Start of Information supplied
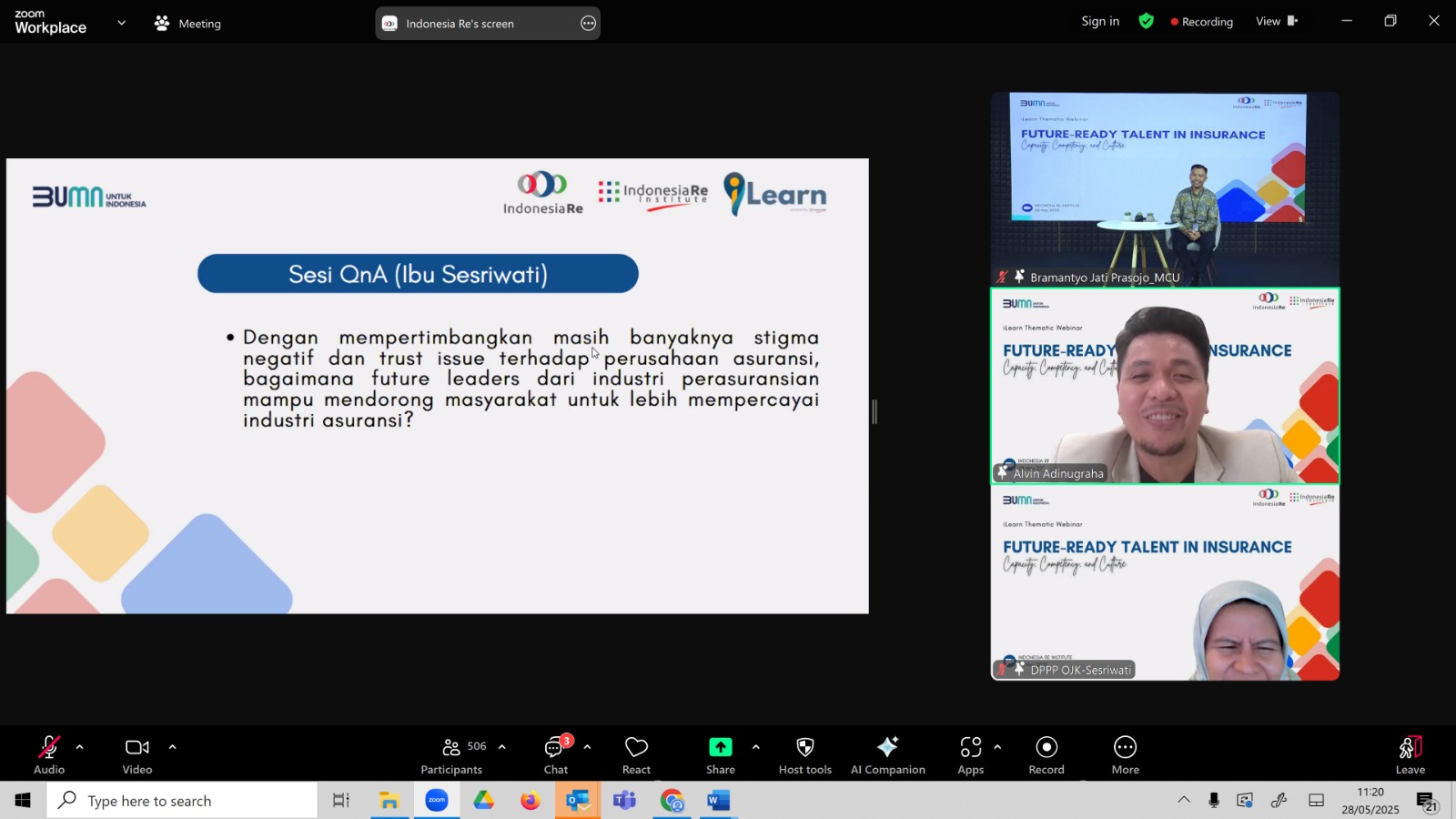Viewport: 1456px width, 819px height.
Task: Open the More options menu
Action: point(1125,755)
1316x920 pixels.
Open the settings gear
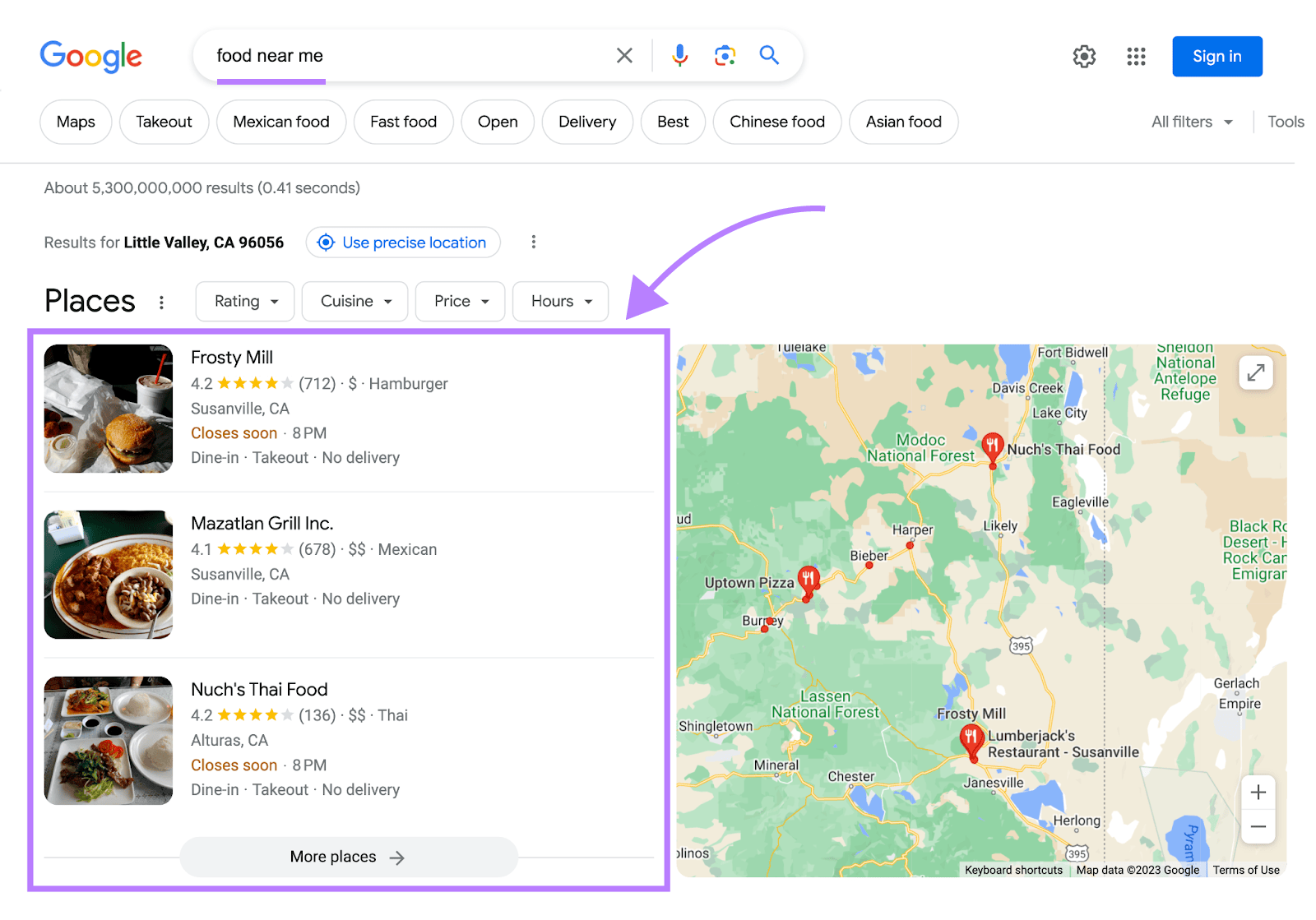pyautogui.click(x=1084, y=57)
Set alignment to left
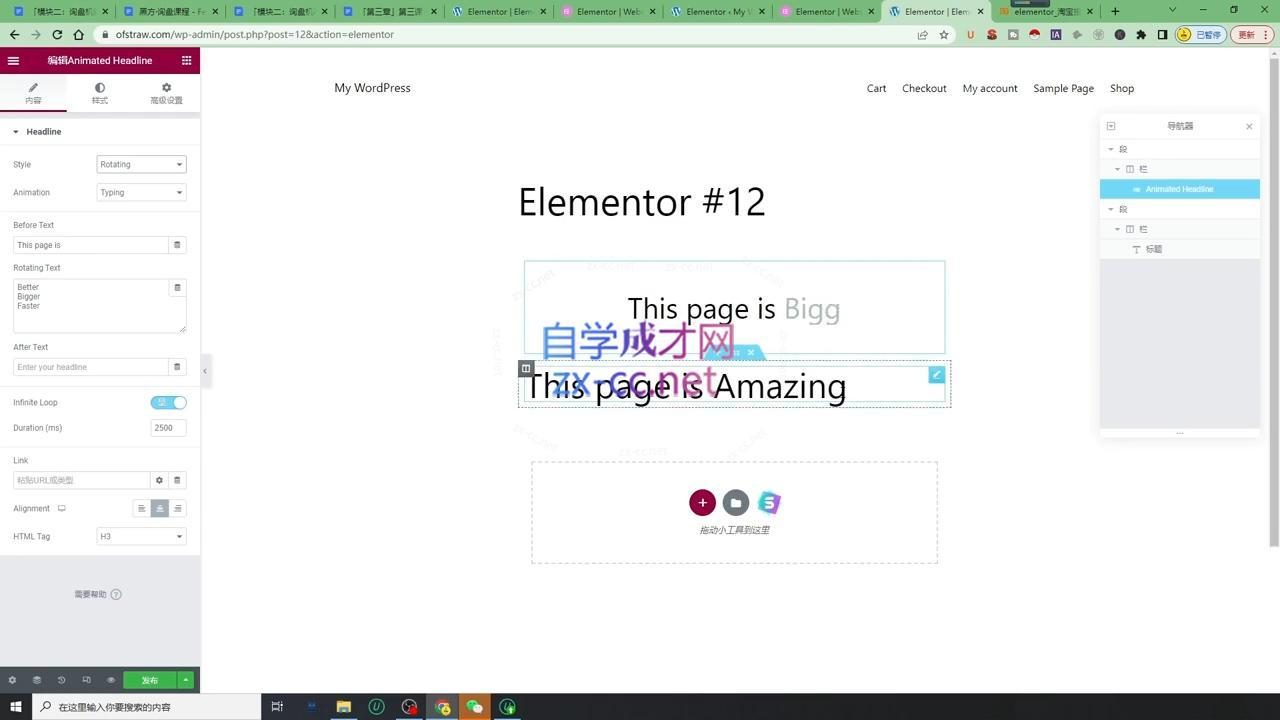Image resolution: width=1280 pixels, height=720 pixels. click(142, 509)
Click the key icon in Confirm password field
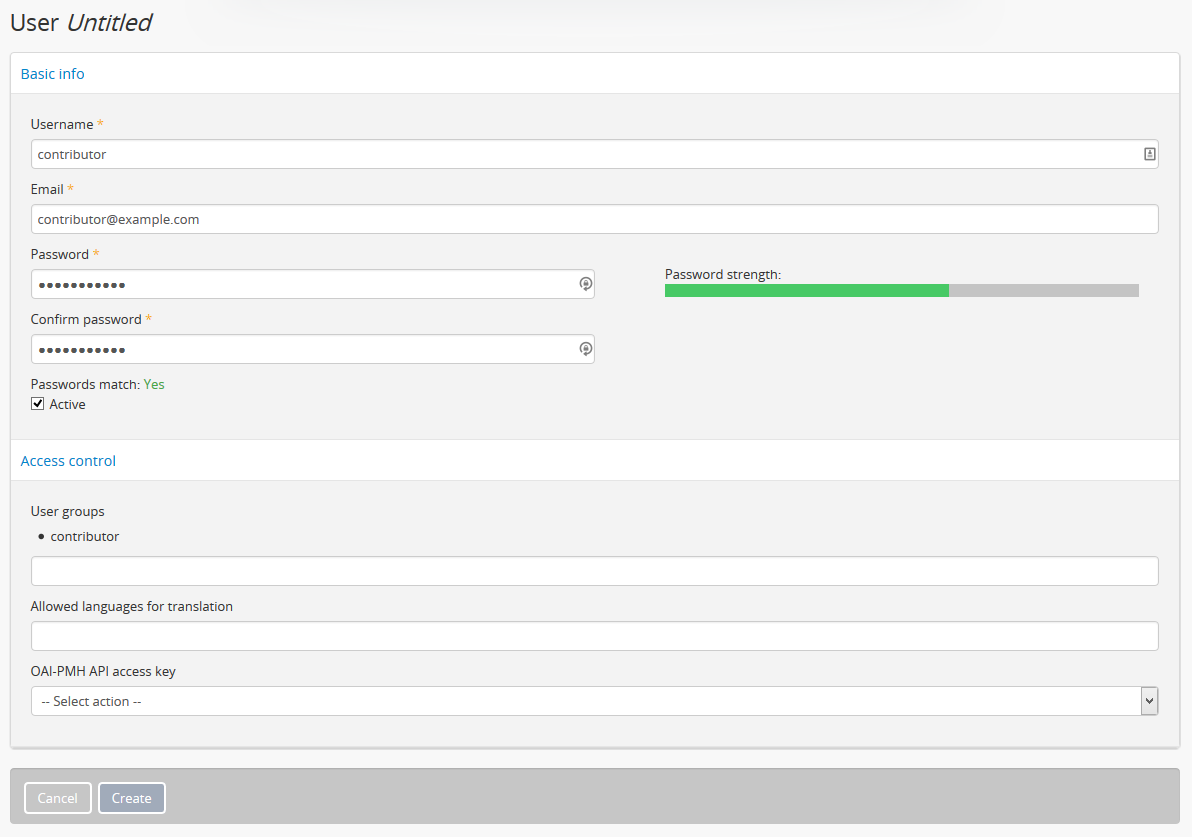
End of Information supplied
What you are asked to do :: Transcribe the span of lines that runs from the line with "1316x920 pixels." to the end of the data, both ends included, exactly, with nothing else and no pictures.

Task solution ::
1316x920 pixels.
Open the settings gear
pyautogui.click(x=1084, y=57)
Set alignment to left
Image resolution: width=1280 pixels, height=720 pixels. click(142, 509)
Click the key icon in Confirm password field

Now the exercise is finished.